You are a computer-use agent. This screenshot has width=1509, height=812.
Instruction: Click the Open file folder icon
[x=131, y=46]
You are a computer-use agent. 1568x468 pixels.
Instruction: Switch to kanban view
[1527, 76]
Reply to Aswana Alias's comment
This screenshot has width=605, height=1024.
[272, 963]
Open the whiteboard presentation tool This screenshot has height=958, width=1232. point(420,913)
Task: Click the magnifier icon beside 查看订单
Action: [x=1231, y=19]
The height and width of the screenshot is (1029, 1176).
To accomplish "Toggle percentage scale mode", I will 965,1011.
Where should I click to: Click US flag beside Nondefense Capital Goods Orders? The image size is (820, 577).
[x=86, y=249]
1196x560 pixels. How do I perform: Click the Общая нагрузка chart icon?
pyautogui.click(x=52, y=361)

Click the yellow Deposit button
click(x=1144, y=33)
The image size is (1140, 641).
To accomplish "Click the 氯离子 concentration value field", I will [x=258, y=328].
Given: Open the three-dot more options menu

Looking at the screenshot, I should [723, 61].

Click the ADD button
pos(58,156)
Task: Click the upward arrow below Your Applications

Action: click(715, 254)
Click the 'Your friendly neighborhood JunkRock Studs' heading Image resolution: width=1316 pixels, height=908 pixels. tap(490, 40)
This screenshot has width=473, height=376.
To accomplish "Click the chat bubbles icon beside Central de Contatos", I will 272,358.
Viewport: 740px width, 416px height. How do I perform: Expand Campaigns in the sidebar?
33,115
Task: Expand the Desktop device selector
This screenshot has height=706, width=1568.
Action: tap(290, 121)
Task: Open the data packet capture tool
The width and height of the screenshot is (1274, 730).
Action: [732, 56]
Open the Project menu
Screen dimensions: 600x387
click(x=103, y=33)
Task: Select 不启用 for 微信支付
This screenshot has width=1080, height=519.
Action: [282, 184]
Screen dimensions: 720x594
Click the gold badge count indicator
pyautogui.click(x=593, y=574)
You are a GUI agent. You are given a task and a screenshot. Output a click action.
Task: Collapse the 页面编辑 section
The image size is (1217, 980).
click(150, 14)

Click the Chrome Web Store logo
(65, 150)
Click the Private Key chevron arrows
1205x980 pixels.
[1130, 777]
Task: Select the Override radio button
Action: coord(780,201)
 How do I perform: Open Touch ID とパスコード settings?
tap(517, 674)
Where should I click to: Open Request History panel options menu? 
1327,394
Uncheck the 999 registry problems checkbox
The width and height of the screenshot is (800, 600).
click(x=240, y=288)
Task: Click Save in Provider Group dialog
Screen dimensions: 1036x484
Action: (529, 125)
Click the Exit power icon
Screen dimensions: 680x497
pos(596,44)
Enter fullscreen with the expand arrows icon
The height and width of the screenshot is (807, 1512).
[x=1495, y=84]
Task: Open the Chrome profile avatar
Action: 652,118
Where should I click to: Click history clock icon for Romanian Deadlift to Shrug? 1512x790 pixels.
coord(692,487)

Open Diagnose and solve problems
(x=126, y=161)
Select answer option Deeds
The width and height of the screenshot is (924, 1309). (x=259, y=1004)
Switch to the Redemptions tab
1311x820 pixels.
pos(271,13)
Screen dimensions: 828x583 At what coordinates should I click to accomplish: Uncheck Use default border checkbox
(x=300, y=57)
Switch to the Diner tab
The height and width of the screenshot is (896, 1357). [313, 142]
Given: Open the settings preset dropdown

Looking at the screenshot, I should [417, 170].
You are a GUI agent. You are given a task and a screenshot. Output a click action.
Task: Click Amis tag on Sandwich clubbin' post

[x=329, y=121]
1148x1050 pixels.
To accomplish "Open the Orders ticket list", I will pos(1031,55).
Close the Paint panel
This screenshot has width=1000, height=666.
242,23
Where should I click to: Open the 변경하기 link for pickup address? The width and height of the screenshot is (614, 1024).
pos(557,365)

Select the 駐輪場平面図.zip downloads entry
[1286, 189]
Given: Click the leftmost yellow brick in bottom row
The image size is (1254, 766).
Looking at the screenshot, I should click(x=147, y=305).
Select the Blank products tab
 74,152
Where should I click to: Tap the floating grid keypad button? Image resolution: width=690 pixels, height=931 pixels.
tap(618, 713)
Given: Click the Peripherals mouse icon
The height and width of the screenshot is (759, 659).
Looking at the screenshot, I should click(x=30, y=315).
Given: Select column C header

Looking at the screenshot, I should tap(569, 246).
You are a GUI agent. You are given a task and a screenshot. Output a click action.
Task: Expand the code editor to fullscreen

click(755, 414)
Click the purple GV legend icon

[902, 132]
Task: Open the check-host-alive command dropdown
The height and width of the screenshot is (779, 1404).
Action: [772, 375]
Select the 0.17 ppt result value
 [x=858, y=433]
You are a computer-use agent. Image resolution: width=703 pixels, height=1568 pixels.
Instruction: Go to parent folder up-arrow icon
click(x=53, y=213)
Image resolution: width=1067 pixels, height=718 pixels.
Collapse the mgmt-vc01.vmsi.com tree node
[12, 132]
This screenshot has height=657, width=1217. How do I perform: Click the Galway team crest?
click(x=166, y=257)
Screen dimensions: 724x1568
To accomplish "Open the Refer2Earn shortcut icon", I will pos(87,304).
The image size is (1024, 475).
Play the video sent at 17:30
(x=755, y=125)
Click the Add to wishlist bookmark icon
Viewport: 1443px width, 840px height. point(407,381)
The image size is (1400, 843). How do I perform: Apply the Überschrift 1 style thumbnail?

::::

#### [Objective]
Retype the material from its first line through the line containing "click(x=1144, y=33)", including both of those lines.

#### [Output for this exercise]
You are a computer-use agent. This screenshot has width=1509, height=812.
Instruction: Click the Open file folder icon
[x=131, y=46]
You are a computer-use agent. 1568x468 pixels.
Instruction: Switch to kanban view
[1527, 76]
Reply to Aswana Alias's comment
This screenshot has width=605, height=1024.
[272, 963]
Open the whiteboard presentation tool This screenshot has height=958, width=1232. point(420,913)
Task: Click the magnifier icon beside 查看订单
Action: [x=1231, y=19]
The height and width of the screenshot is (1029, 1176).
To accomplish "Toggle percentage scale mode", I will 965,1011.
Where should I click to: Click US flag beside Nondefense Capital Goods Orders? The image size is (820, 577).
[x=86, y=249]
1196x560 pixels. How do I perform: Click the Общая нагрузка chart icon?
pyautogui.click(x=52, y=361)

Click the yellow Deposit button
click(x=1144, y=33)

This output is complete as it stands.